Exercise aim:
Copy the listing below line for line, keeping the wording unchanged. Leave out the pictures.

#####

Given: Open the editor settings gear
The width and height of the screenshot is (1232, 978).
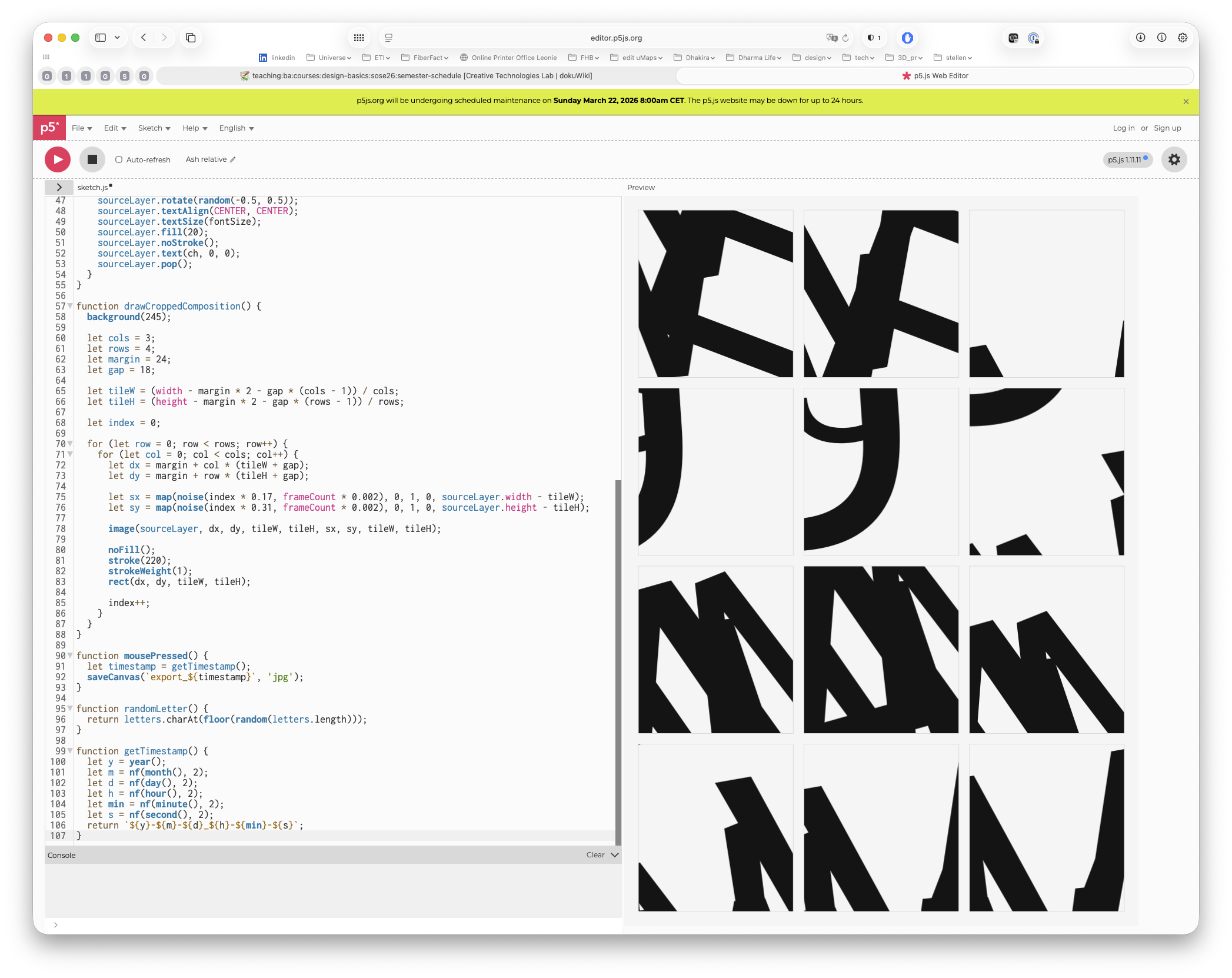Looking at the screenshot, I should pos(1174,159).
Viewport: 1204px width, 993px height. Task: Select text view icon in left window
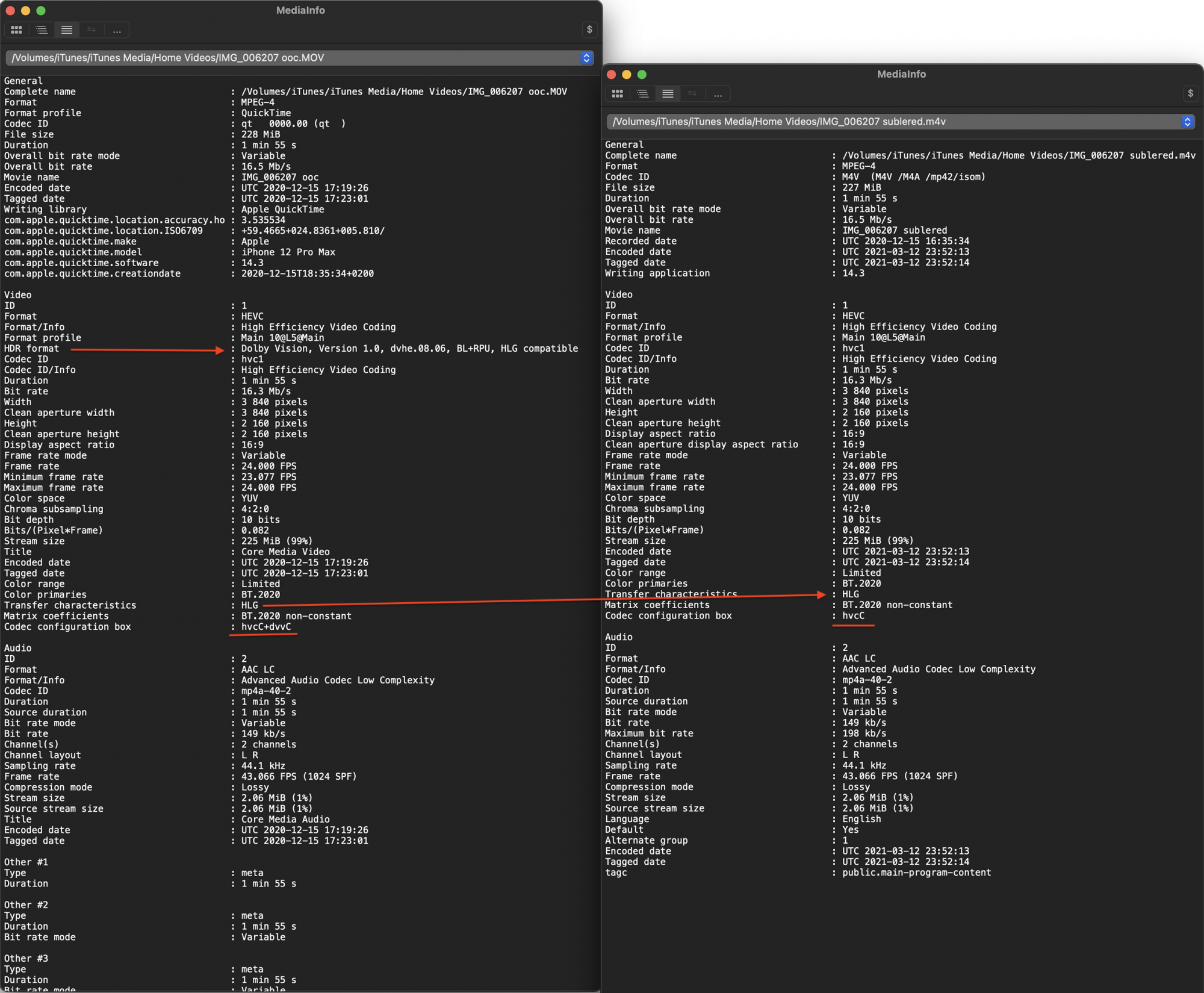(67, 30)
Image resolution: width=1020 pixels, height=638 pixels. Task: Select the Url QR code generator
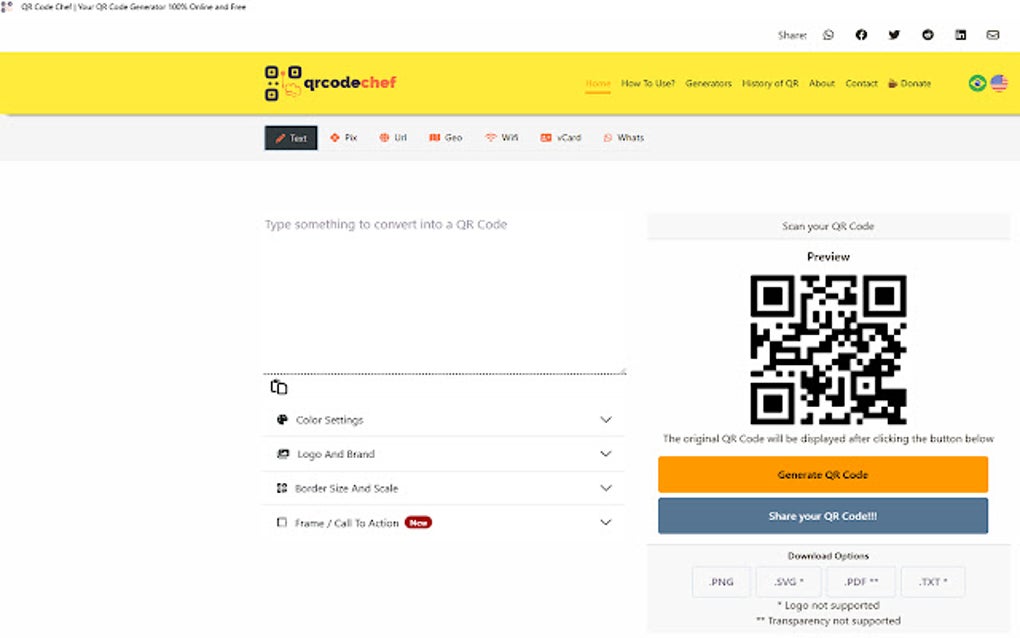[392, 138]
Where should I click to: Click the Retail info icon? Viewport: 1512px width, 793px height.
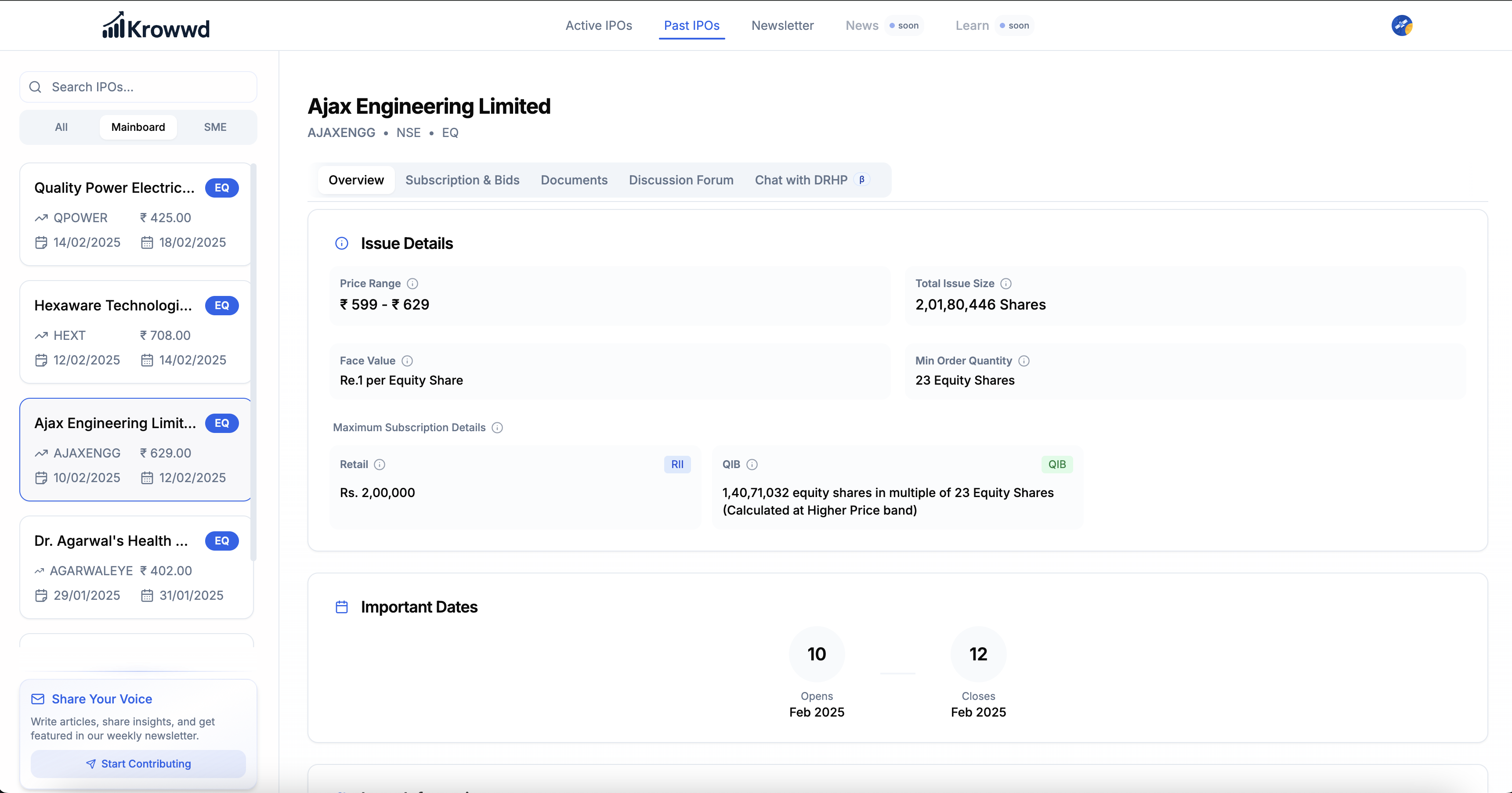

#####

Result below:
Given: Open the editor settings gear
The width and height of the screenshot is (1232, 978).
Looking at the screenshot, I should pos(1174,159).
Viewport: 1204px width, 993px height. Task: Select text view icon in left window
(67, 30)
Image resolution: width=1020 pixels, height=638 pixels. Task: Select the Url QR code generator
[392, 138]
Where should I click to: Click the Retail info icon? Viewport: 1512px width, 793px height.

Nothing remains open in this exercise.